学校給食調理の民間委託 「確信犯」
29日、市議会の最終日。高知市は、学校給食調理の民間委託の試行へ、債務負担行為の議案を提出している。
数々の追及のもとで、最後には、高知市は、この事業は、「専門的な技術若しくは専門的な経験を必要とする作業」なので機器の使用、食材の提供について双務契約を結ぶ必要はないと強弁した。
では、労働者供給事業業務取扱要領どのように規定しているか。
企業体として、「学問的な科学知識を有する技術者」「永年の経験と熟練により習得した専門の技能を有するいわゆる職人的技能者」によって行われるものを指している。
「個々の労働者の有する技能、経験をもって足りるような作業」は「専門的な経験」と言えない、としている。
これは、自治労連と厚労省の交渉で、「発注者が指揮命令できるような仕事は専門性があるといえない」と明言したことと一致する。
市議団との勉強会の席で教育委員会は、「法的問題があるなら国があらためるべき」「全国の学校給食の民間委託がストップすることになる」と、個別の指摘には回答不能となって「他がやっているからやる」という、この1年余で「偽装請負」について、社会的に問題となり、改善がもとめられた到達点を無視し、「確信犯」で、教育の場へ違法・脱法行為を持ち込もうとしている。
事故がおこった場合の刑事責任もあいまいだ。
労働者供給事業業務取扱要領(99年11月17日 最終改定2005年3月31日)
労働者供給事業と請負により行われる事業との関係で、こう規定している。
「専門的な技術」については
「当該作業の遂行に必要な専門的な工法上の監督技術、すなわち、通常学問的な科学知識を有する技術者によって行われる技術監督、検査等をいう。」
では「専門的な経験」とは、
「学問的に体系づけられた知識に基づくものではないが、永年の経験と熟練により習得した専門の技能を有するいわゆる職人的技能者が、作業遂行の実際面において発揮する工法上の監督的技能、経験をいう。
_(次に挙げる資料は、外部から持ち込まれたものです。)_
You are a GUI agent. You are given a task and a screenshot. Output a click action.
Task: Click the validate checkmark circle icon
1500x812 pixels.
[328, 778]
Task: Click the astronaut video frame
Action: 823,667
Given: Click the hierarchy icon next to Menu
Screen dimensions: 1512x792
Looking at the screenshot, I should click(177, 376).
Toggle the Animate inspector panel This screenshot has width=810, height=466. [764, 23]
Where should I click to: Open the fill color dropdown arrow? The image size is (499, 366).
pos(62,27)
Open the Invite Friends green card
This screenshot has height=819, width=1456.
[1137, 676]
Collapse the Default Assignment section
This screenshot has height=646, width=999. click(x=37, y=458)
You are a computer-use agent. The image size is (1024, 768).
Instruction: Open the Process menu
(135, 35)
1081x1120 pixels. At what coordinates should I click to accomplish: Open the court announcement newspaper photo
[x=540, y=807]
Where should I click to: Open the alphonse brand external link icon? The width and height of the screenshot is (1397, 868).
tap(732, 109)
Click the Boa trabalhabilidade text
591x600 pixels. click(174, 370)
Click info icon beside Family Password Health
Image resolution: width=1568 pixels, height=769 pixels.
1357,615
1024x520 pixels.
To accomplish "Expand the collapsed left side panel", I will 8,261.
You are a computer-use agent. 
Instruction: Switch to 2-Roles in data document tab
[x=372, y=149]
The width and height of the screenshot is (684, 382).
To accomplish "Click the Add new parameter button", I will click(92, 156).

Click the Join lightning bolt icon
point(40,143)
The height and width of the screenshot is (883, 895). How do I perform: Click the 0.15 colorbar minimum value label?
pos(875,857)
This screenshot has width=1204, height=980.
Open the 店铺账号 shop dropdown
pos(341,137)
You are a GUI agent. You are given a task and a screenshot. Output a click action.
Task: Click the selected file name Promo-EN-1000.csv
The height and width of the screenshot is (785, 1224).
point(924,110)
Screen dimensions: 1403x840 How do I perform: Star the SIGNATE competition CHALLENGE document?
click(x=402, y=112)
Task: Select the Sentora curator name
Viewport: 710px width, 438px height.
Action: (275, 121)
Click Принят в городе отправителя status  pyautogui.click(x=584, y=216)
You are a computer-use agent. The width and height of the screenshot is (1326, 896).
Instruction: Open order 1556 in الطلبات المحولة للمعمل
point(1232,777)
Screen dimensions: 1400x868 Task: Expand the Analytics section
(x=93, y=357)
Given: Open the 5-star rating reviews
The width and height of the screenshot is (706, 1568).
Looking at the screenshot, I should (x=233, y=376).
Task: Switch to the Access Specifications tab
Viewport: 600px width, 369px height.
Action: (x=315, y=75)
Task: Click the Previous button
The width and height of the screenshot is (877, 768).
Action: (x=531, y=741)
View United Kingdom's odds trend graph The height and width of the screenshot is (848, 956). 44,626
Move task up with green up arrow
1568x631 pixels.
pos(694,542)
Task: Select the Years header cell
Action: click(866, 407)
例えば、作業の実地指導、仕事の順序、割振、危険防止等についての指揮監督能力がこれであり、単なる労働者の統率ないしは一般的労務管理的技能、経験を意味するものではなく、また、個々の労働者の有する技能、経験をもって足りるような作業は『専門的な経験』を必要とする作業とはいえないものである。 」
「要するに『企画若しくは専門的な技術、若しくは専門的な経験』とは、請負業者として全体的に発揮すべき企画性、技術性、経験を指すのであって、個々の労働者の有する技術又は技能等や業務自体の専門性をいうのではない。そして、当該作業が『企画若しくは専門的な技術、若しくは専門的な経験』を必要とするかどうかの認定は、その作業が単に個々の労働者の技能の集積によって遂行できるものか、また、その請負業者が企業体として、その作業をなし得る能力を持っており、かつ、現実にその技能、経験を発揮して作業について企画し、又は指揮監督しているかどうかについて検討すべきものである。」